(Data entries)

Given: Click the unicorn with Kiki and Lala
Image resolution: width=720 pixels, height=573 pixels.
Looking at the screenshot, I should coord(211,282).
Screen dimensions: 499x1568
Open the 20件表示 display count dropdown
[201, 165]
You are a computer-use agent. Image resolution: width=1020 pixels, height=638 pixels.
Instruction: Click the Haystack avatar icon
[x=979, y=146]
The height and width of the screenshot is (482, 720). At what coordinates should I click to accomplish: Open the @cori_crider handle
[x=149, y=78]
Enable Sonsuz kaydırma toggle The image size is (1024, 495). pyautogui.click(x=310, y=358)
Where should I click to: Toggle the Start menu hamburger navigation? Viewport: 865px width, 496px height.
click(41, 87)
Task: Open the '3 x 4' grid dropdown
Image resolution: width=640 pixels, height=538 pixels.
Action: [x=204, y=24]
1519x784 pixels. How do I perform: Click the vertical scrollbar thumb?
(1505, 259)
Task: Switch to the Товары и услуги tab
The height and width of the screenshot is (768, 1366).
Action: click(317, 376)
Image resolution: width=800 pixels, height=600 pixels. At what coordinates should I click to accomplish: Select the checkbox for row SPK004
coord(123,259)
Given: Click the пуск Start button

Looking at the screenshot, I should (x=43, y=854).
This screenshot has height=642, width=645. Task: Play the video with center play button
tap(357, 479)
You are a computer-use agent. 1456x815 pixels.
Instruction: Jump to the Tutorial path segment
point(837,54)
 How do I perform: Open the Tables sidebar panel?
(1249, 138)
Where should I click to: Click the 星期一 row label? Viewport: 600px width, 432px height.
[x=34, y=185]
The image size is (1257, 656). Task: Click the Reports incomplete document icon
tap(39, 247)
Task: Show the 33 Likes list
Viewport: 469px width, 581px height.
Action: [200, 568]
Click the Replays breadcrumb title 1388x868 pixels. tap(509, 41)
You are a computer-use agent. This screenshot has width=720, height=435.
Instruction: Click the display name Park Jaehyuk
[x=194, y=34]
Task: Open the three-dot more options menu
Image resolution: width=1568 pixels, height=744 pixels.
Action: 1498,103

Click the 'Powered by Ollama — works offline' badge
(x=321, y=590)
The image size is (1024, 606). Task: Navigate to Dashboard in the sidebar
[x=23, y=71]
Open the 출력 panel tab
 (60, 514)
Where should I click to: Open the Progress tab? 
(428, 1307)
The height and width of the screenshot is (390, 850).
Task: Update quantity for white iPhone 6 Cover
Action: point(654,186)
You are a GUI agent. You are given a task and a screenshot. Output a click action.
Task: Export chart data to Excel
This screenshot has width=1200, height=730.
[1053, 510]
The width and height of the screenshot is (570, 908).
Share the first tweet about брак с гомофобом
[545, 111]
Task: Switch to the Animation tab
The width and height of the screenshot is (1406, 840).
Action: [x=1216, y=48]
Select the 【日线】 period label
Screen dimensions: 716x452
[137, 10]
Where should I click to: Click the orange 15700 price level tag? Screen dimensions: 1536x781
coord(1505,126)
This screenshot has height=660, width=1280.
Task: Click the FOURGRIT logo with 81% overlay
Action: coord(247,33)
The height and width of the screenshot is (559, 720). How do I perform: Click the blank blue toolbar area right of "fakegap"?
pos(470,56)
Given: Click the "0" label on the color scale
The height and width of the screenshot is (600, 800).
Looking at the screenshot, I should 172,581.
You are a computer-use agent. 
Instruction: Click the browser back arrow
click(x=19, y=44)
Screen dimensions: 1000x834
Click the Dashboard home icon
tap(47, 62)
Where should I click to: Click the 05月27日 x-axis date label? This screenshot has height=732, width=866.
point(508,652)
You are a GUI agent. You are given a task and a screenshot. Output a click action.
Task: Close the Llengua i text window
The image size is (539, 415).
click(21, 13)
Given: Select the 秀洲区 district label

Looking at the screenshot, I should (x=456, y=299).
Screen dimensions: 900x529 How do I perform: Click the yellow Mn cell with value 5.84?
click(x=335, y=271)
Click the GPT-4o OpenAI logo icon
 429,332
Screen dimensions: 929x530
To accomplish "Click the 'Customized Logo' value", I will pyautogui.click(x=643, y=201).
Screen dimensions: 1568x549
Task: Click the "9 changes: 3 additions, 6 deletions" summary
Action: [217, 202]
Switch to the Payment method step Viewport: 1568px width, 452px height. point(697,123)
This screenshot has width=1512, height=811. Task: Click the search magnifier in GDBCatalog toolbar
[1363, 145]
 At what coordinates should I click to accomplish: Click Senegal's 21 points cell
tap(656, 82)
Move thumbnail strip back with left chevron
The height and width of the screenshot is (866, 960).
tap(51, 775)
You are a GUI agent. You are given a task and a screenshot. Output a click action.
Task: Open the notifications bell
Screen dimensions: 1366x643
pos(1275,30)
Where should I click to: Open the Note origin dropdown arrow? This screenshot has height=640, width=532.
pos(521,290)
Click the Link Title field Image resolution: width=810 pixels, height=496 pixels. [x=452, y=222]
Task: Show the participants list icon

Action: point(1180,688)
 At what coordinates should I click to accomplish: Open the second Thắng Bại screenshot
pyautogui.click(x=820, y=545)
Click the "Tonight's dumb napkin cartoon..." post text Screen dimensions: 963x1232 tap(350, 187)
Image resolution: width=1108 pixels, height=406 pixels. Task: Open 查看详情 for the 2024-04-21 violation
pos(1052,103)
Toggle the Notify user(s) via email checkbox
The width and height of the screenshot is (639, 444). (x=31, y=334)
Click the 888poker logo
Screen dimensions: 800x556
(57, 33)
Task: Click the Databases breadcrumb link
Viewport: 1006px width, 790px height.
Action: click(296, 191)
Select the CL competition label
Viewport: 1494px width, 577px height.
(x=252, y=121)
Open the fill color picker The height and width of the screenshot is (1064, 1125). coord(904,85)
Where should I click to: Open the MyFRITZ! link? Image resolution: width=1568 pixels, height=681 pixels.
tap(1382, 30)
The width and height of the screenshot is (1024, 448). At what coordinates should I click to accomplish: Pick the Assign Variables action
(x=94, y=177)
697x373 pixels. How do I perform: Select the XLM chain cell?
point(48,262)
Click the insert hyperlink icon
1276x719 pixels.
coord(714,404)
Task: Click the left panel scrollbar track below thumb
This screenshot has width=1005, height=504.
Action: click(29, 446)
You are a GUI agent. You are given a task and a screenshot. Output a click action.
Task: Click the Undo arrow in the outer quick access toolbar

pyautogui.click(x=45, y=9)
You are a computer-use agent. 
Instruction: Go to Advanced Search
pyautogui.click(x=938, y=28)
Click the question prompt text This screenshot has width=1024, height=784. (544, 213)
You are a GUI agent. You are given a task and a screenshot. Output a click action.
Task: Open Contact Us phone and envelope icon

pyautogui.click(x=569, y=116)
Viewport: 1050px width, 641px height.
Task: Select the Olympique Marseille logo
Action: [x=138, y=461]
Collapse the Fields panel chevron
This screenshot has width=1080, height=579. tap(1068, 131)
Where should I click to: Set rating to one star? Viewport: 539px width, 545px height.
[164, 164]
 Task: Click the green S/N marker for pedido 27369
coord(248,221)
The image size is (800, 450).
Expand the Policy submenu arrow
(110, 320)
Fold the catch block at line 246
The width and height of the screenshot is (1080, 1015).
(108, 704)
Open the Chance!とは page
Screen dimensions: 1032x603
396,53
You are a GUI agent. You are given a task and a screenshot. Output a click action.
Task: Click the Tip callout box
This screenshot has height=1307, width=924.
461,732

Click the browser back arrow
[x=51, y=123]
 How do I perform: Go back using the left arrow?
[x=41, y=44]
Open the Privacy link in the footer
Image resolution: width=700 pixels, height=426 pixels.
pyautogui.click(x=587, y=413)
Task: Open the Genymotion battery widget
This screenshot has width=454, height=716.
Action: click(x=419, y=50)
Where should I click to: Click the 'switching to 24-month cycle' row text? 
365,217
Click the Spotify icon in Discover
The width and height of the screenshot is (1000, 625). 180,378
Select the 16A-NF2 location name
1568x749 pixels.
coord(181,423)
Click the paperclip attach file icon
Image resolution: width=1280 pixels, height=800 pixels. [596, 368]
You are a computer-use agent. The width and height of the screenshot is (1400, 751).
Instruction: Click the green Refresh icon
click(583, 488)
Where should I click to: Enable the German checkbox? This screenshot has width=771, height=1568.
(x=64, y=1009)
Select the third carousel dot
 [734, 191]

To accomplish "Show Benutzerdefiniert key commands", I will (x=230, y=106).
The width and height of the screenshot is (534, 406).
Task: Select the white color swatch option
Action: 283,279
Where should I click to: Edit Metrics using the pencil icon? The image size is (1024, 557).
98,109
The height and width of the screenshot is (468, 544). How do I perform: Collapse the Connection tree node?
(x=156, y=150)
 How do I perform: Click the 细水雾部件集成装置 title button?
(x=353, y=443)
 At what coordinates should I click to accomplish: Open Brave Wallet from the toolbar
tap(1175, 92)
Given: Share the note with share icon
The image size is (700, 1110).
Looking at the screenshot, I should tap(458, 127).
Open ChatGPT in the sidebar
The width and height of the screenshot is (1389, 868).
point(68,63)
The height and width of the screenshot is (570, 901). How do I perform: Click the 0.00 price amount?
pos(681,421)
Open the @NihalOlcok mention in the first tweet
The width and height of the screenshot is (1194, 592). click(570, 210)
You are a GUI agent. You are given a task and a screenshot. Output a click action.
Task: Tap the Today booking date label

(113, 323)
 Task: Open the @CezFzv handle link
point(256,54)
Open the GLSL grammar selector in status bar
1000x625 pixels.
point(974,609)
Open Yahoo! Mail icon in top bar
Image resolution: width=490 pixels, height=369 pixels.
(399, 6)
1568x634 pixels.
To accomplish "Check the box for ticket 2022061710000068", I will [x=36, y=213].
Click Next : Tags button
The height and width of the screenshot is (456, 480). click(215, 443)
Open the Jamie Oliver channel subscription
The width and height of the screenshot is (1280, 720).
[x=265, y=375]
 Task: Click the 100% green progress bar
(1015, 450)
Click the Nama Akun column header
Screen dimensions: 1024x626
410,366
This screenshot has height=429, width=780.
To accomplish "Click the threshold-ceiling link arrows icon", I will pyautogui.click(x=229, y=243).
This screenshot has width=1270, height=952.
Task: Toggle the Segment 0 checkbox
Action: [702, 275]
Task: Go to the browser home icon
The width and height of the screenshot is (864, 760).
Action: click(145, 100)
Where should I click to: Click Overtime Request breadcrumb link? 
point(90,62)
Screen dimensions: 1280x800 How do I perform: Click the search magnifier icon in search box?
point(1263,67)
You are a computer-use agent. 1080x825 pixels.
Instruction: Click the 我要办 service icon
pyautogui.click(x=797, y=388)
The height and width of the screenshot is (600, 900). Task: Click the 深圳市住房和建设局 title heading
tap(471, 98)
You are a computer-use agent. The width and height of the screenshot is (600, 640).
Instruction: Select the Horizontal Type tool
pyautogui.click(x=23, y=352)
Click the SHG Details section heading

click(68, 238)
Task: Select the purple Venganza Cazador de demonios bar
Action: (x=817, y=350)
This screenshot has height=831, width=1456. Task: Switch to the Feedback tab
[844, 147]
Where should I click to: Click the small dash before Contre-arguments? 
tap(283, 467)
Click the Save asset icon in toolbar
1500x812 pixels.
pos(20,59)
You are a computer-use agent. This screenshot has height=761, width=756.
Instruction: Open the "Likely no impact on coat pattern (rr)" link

▸ Instructions to follow:
Search the entries for the word "computer" and gather every line where it appears.

▸ Answer to the problem:
You are a computer-use agent. Image resolution: width=1020 pixels, height=638 pixels.
You are a computer-use agent. 1456x815 pixels.
You are a computer-use agent. This screenshot has width=720, height=435.
You are a computer-use agent. 
You are a computer-use agent. 
You are a computer-use agent. The width and height of the screenshot is (1400, 751).
You are a computer-use agent. 1080x825 pixels.
You are a computer-use agent. The width and height of the screenshot is (600, 640).
You are a computer-use agent. This screenshot has height=761, width=756.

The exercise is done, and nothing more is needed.